Clustering in machine learning
Valérie Bécaert Valérie Bécaert
February 25 5 min

Clustering in machine learning

Humans have searched for patterns long before the existence of AI. It’s fundamental to the inquisitive nature of the human, to notice similarities in the world and discover new meaning and hidden knowledge. But now we’ve got a new and powerful helper that can handle the incredible volume of data being created in the 21st century and interpret it using techniques such as clustering in machine learning.

Clustering is a fascinating field of data science. AI-driven cluster analysis is being applied by all kinds of organizations – from businesses to scientific researchers – to glean valuable insights across every facet of life. In this article, we’ll explore how clustering works, how it originated, and how it’s being used.

Spot the similarity

Clustering refers to grouping data together according to interesting/useful similarities. The concept is often credited to anthropologists Alfred Kroeber and Harold Driver. Their 1932 paper, Quantitative Expression of Cultural Relationships, is concerned with how certain cultural traits, (such as religious beliefs or styles of architecture) cross ethnicities and societies and, in some cases these traits are found in particular clusters of cultures. Essentially, they wanted to use pattern recognition to analyze anthropological data and gain insights that span swathes of humanity.

It wasn’t long until cluster analysis was adopted by another area of study: psychology. Educational psychologist Joseph Zubin referred to it as “a technique for measuring like-mindedness” in his 1938 paper of the same name. He described it as a method of subdividing people into groups who think the same way in terms of certain social criteria. Clustering was quickly adopted by contemporaries such as behavior psychologist Robert Tryon and pioneering personality theorist Raymond Cattell. From there, cluster studies spread throughout the rest of the sciences.
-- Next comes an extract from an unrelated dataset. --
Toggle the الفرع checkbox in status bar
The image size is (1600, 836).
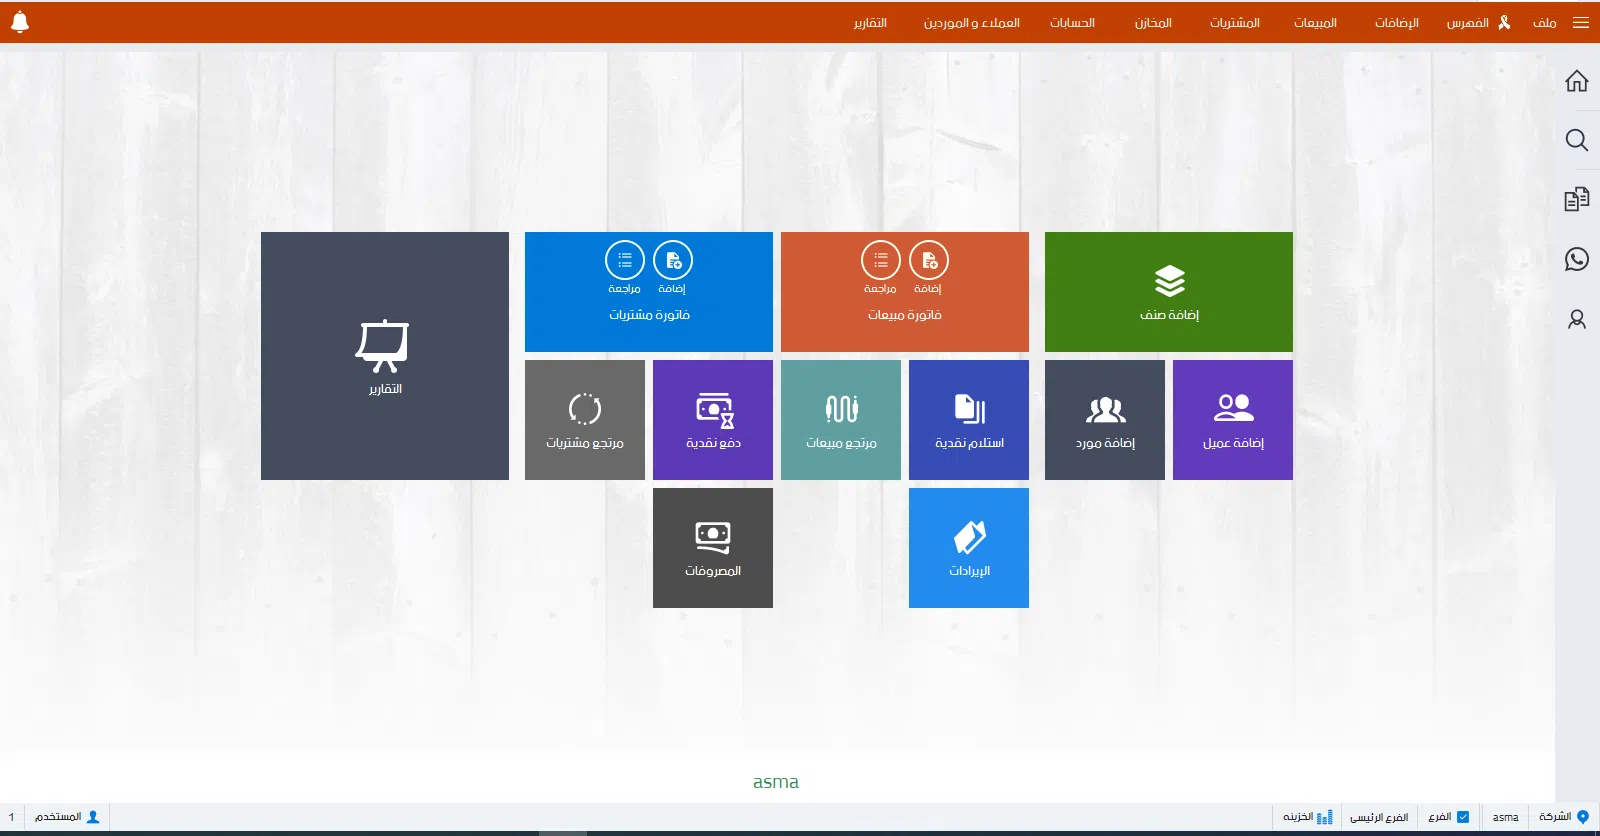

Types of clustering algorithms

Today’s machine learning systems use a range of methods to break data down into groups and subgroups in the search for meaning. Here are a few of the key types of clustering algorithm you need to know:

  • Distance between datapoints. When datapoints are plotted in a space (let’s imagine a scatter graph) the distances between them are calculated. The areas of data that are found to be clustered closest together are then defined as groups. This is a relatively simple method but may not be suitable for big data analysis, because it requires every data point to be compared to every other – a large amount of processing. This method is also known as hierarchy clustering or connectivity-based clustering, because it works with data hierarchies – the connections between different data points.
  • Density of points within an area. These clusters are defined by areas of the space that are densely populated with datapoints, separated from each other by sparser areas. Datapoints outside the clusters are disregarded as “noise”, and therefore aren’t accounted for in the analysis. The algorithm works on the basis that within a defined radius, there must be a certain density of data for it to be considered a cluster. Datapoints close enough to the cluster to meet its criteria are then accepted within the cluster, until it reaches an area where the distance to the next point is far enough that it cannot be accepted. The cluster is then set and can be analyzed.
  • Probability distribution-based clustering. The algorithm works out the probability of whether datapoints belong in a cluster using a chosen distribution model. It uses centroids to define each cluster’s center point and categorizes the data surrounding them accordingly. The further a datapoint is from the cluster’s center, the less probability it belongs in that cluster.
  • Centroid or k-means clustering. This method randomly selects a set of k datapoints as centroids. The surrounding datapoints closest to them are then assigned to that centroid’s cluster. The mean (average) of all the datapoints within the cluster is computed and the centroid re-positioned in the center of the cluster. This process is repeated until all centroids stop moving and the clusters are firmly defined. Moving forward, any new data will be assigned to these clusters, and the centroids are recalculated. The number of centroids used is referred to as “k” – hence “k-means.”

Unlocking business insights

With today’s machine learning technology and processing power, cluster analysis can be applied to immense volumes of data with a great degree of sophistication.

Clustering techniques have long been used for market insights and strategy. Applying them to the rich customer and transaction data available to retailers results in deep, nuanced and highly effective market segmentation. Recommendation engines that constantly improve can pinpoint the products and services consumers want and need, based on patterns in their circumstances and spending.

Masses of possibilities

The more advanced clustering in machine learning gets, the greater the insights it can deliver – for commerce, science and society. AI systems are even detecting clusters of cancer symptoms, so that treatment can begin as soon as possible.

The study of clusters began as a way to understand humanity, and it continues to help us comprehend our world in ways previously unimagined.